I will say that a few of the original girl bosses like Ty Haney of Outdoor Voices and Sophia Amuroso have tagged me in angry Instagram posts. I'm pretty sure they didn't read the book because it was before it came out, but they were just angry about some of the press around it and the girlboss, and I really wanted them to tell them to read it because I actually think the book is pretty fair about the phenomenon and why those women chose to participate in a moment that was a little bit embarrassing or cringe-worthy.
If Glossier is a peak 2010s company — and was forced to grapple with that 2010s-ness, much like millennials themselves, as it aged — what’s a 2020s company and leader? And how do you think we’ll look at back on it, and the conversations and hype and CEO celebrification, when we look back a decade from now?
I think of this in a few ways. For the girl bosses, it was the 2010s version of business fame. You think of the corporate Raiders like Richard Gere’s character in Pretty Woman in the ‘80s. And then you had these tech wiz-kids in the nineties and you had Crypto Bros maybe right around now. And in the 2010s you had girl bosses. Is the 2020s Glossier, the Crypto Bros now? Is that already over? It's hard to know. I imagine the 2020s equivalent of Glossier would definitely be in another field.
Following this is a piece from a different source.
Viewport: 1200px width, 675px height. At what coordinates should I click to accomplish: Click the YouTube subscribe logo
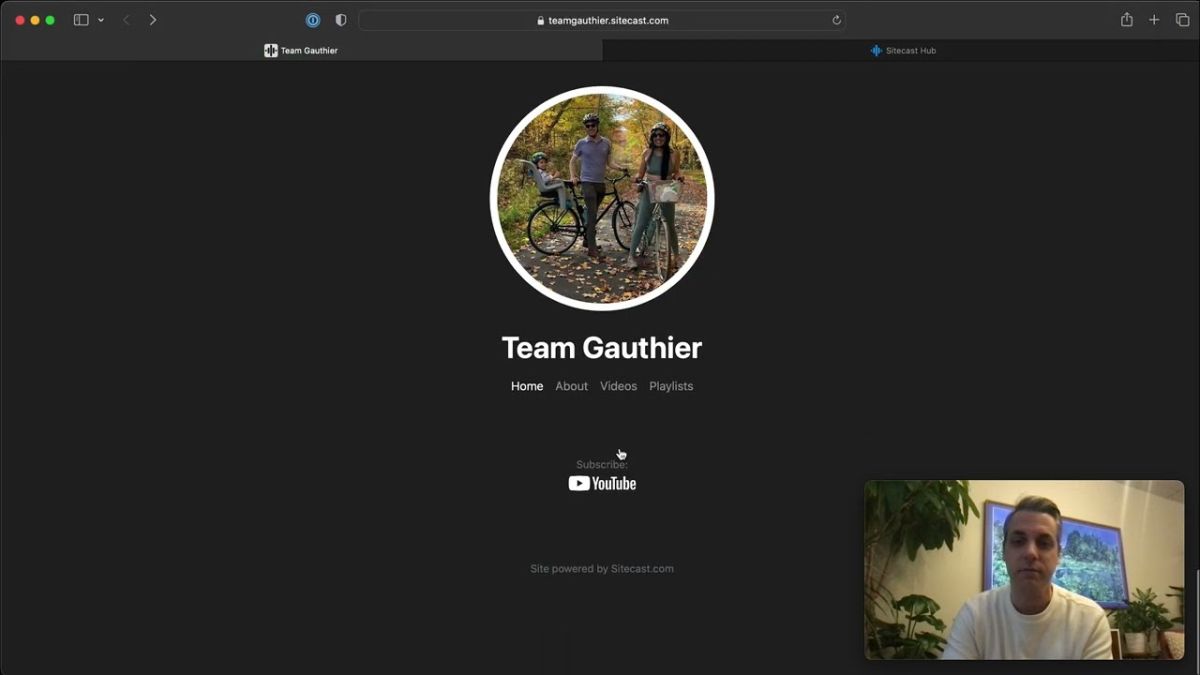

I predict Emily Weiss will go on to found another company. My guess would be in the parenting sphere. She's been posting a lot about being a relatively new mom and making breastmilk soap and gifting it to people, which is really a turn that I did not expect coming. And then there's Julie Schott’s company that makes patches for zits called Starface and has also gotten into smoking cessation products and emergency contraception. They are a Gen Z and beyond answer to Proctor and Gamble, with a very young and kind of edgy bent.
If there is a quintessentially 2020s company, I don't know if we have it yet, or maybe it's in such a nascent form that I don't know about. Maybe it's in something like AI that I know so little about and frankly fear. Someone asked me an interview how I was using AI, and I was like, maybe just when I'm interacting with an airline’s chatbot trying to reschedule a flight? I think Glossier is still the Glossier of the 2020s, at least for now. ●
You can buy Glossy: Ambition, Beauty, and the Inside Story of Emily Weiss's Glossier here, and find more from Marisa Meltzer here.
I'll definitely be reading the book, but I'm curious: Does Meltzer get into the sourcing of the products, the factories where they are made, and the conditions in those factories? Does she interview workers who are on the line? It would be great if we normalized that as a best practice when telling corporate stories (in books & magazines & well, everywhere).
Can we acknowledge how insane it is that they actually had to discuss whether a pink cover would alienate male readers. I mean I’m not surprised, but it’s absurd when you think about how fragile masculinity can be.